It’s time to call out some bad behavior by the Oregon Arts Commission / Oregon Cultural Trust. Last night, an email was forwarded to me. Here’s the original message in its entirety:
From: D’Arcy, Christine T
Date: Wed, Sep 1, 2010 at 5:43 PM
Subject: [OregonArts] Oregon Arts Commission + Cultural Trust Want YOU for a volunteer photo corps! Show us some work!
To: “oregonarts@listsmart.osl.state.or.us”Call for Volunteer Photographers –
The Oregon Cultural Trust and the Oregon Arts Commission are looking for photographers to take professional quality photos of cultural events across our vast state.
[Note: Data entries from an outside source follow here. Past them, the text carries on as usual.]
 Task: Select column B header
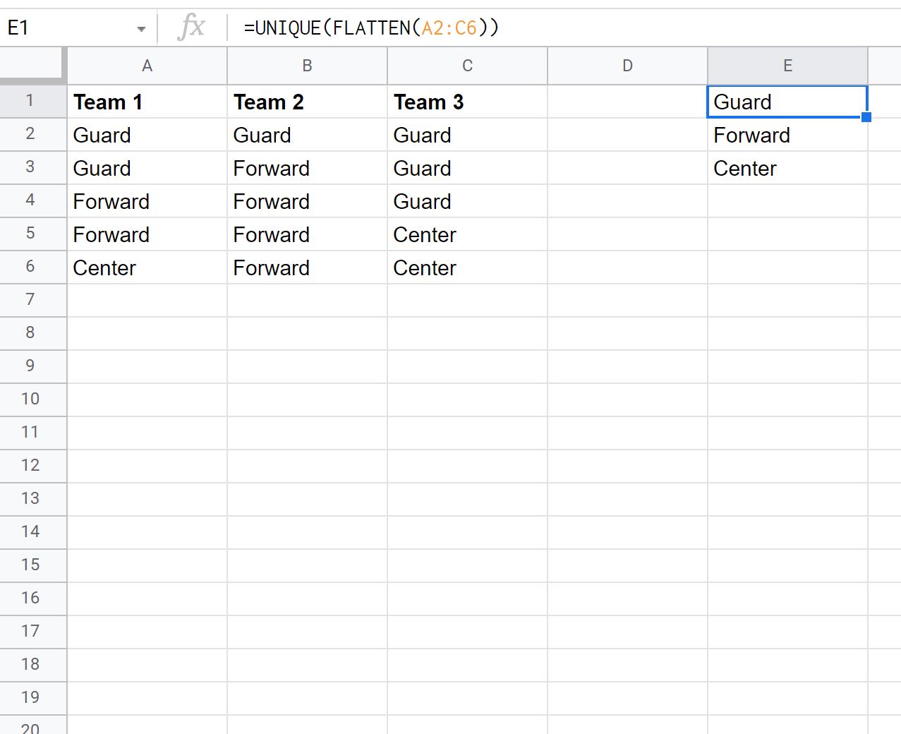307,66
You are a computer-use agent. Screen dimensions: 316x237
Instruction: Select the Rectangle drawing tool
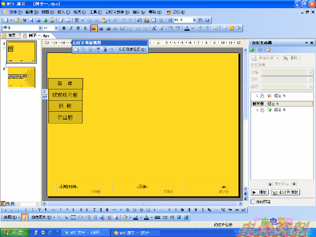point(73,217)
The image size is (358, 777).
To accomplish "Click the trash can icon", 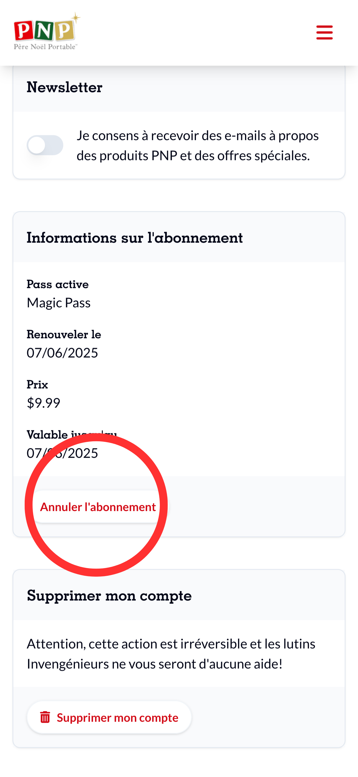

As a member of the Oregon Culture Volunteer Photo Corps, your photos, taken between now and June 30, 2010 will appear on the Oregon Culture flickr page, – and your photos have the potential to appear in Cultural Trust and Arts Commission publications and websites with full photo credit.
If you’d like to be considered, upload 4 photo samples (300 dpi or higher) to: http://www.flickr.com [username: culturaltrust@ymail.com, password: oregon2010]. Follow the sample photo for submission instructions.
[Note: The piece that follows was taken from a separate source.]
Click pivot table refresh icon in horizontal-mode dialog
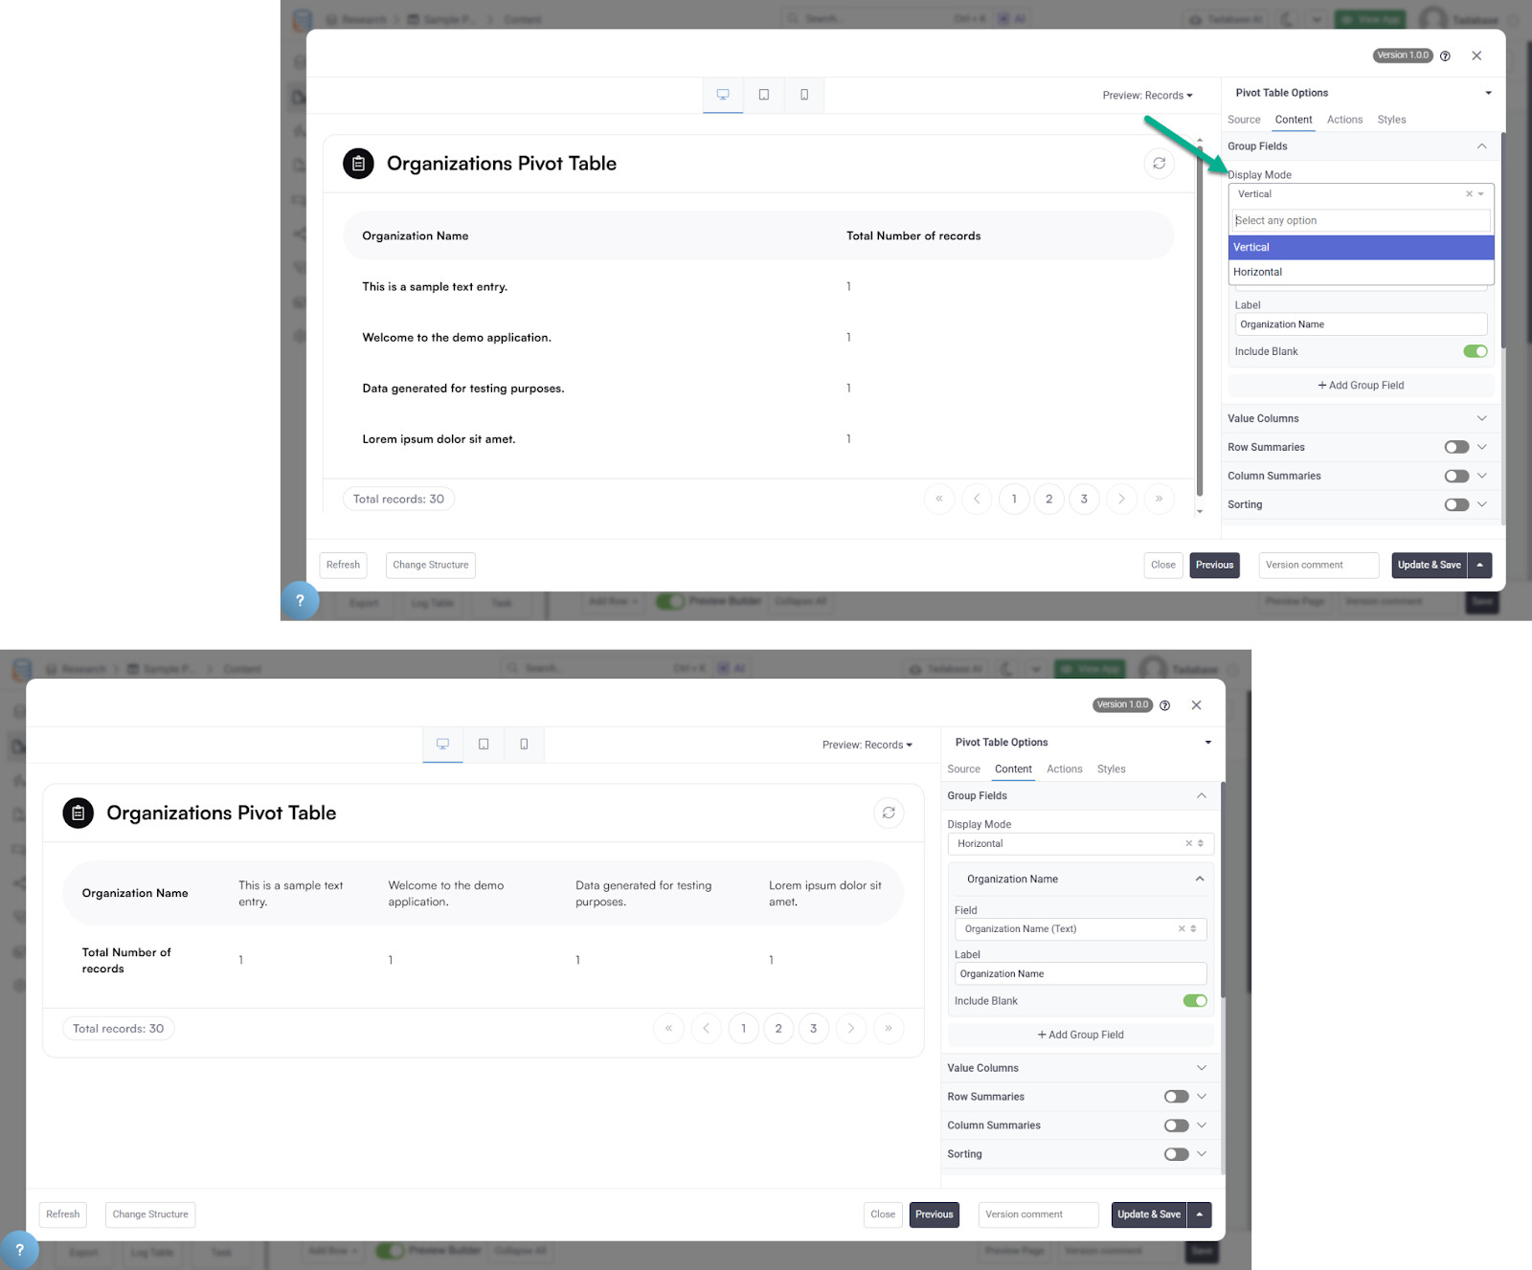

Make sure you include your name in the subject line and a 100 word description of your community as part of the photo description.
Priority deadline for review: Friday, September 10, 2010.
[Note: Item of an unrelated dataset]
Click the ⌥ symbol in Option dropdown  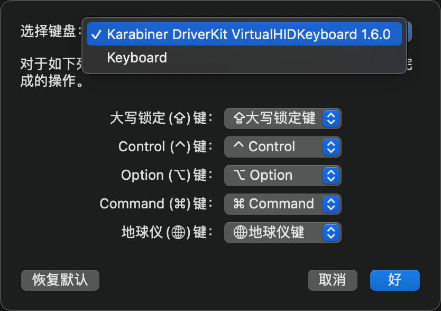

Information: cultural.trust@state.or.us or Oregon.artscomm@state.or.us Show us your work!
Chris D’Arcy
Christine D’Arcy
Executive Director
Oregon Arts Commission – Oregon Cultural Trust
775 Summer Street NE
Salem, Oregon 97301-1280
(503) 986-0087 direct
christine.t.darcy@state.or.us
I’d think that an important component of a government arts commission would be to better the experience for artists in the state. It’s a shame they expect photographers to work for free. Photo credit is not payment. It’s one thing to have to educate the public about the value of an artist’s work, but I’d have higher expectations when the request comes from an arts commission.
Or if having one’s name on a website is credit, I’m sure the Oregon Arts Commission Staff would have no problem receiving their salary in website credit… right?
If you care about how artists are treated in Oregon, use one of those contact methods in the email message above and let Ms. D’Arcy know how you feel.
The fine print: I do not live in Oregon but I do work there and I know a lot of my readers are in Oregon.